The Edmonton Folk Music Festival (EFMF) is an annual four-day outdoor music event held the second weekend of August in Edmonton, Alberta, Canada, established in 1980 by Don Whalen. The festival continues to draw many people from around the world as both spectators and performers. The current producer of the festival is Terry Wickham.

During the daytime hours of the festival, there are six active stages hosting workshops and concerts. Food vendors number in the dozens, ranging from carnival fare to vegetarian and world cuisine. A tent village houses craftspeople and there is a CD tent where the performers' albums can be purchased. There is also a large and busy beer garden, which serves more beer than any other single event in western Canada.

The EFMF relies heavily on volunteers which keeps ticket prices down. Volunteers do everything from picking garbage to working as stage hands. There are over 2700 people on the volunteer list each year.

The EFMF is held at Gallagher Park, on the southern slope of the North Saskatchewan River valley. During the winter the area is a ski club. The mainstage audience seating is a natural amphitheatre with great sightlines. The skyline of downtown Edmonton acts as a backdrop for the stage.

For two years, a fifth evening of music was added, with revenue from that concert being dedicated to the festival's endowment fund. Since 2011, the festival has been four days.

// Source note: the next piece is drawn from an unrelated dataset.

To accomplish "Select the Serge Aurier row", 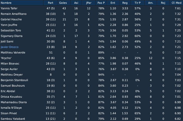I will [x=92, y=69].
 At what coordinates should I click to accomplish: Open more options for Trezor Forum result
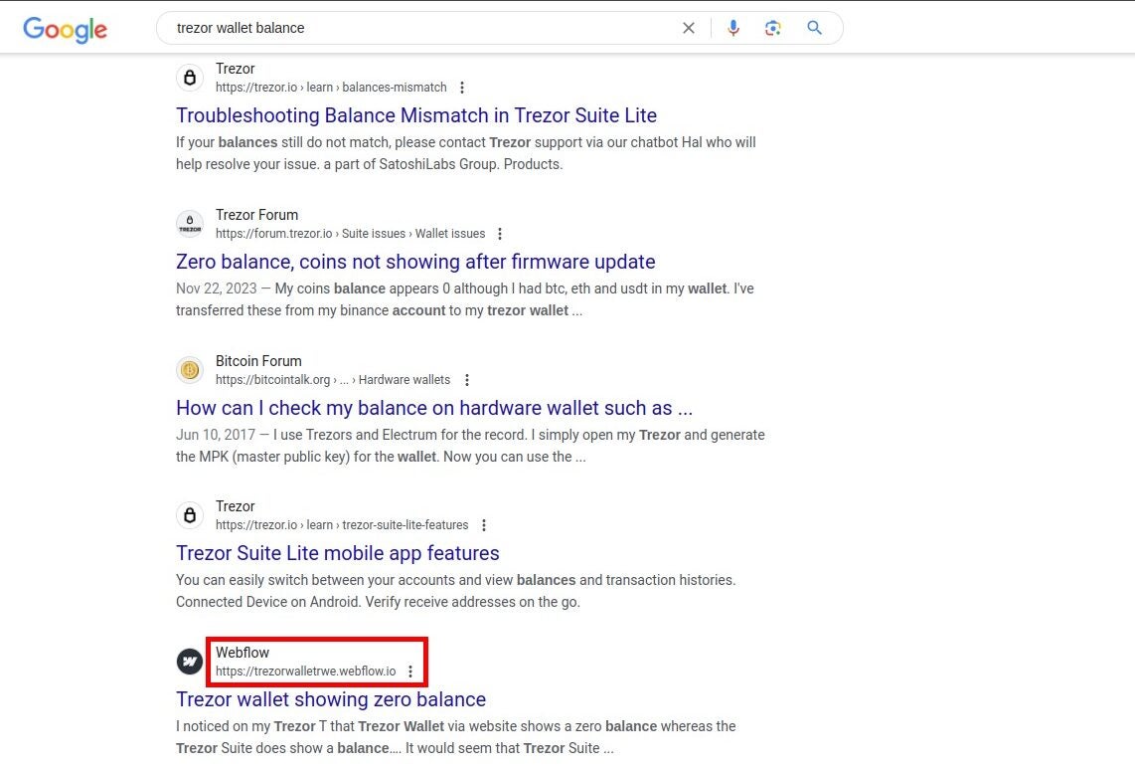pos(500,234)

The festival is extremely successful, and has sold out for 21 years (as of 2015) (12,000 weekend passes and 1,000 single-day tickets evenly divided between in-person and online sales) in just minutes.

Performers
The Edmonton Folk Music Festival has hosted musicians from six continents, including acts from Cuba, Mexico, Brazil, Zimbabwe, South Africa, Kenya, Mongolia, China, India, and Tuva. The majority of performers come from Canada, the United States, and the United Kingdom.

The festival showcases performers in many genres. Most years, folk, Celtic, bluegrass, blues, gospel, roots, and worldbeat acts perform. Global representation is a major part of the festival, with musicians travelling from North America, Latin America, Europe, Africa, Asia, and Australia every year. Past main stage performers include k.d. lang, Joni Mitchell, Blue Rodeo, Stan Rogers, Great Big Sea, Oysterband, Loreena McKennitt, Norah Jones, Steve Earle, The Blind Boys Of Alabama, David Gray, Neko Case, Van Morrison, David Byrne, Michael Franti, Hanggai, K'Naan, and Passenger. In addition to mainstage and sidestage concerts by individual artists, the festival has artists collaborate on shared stages.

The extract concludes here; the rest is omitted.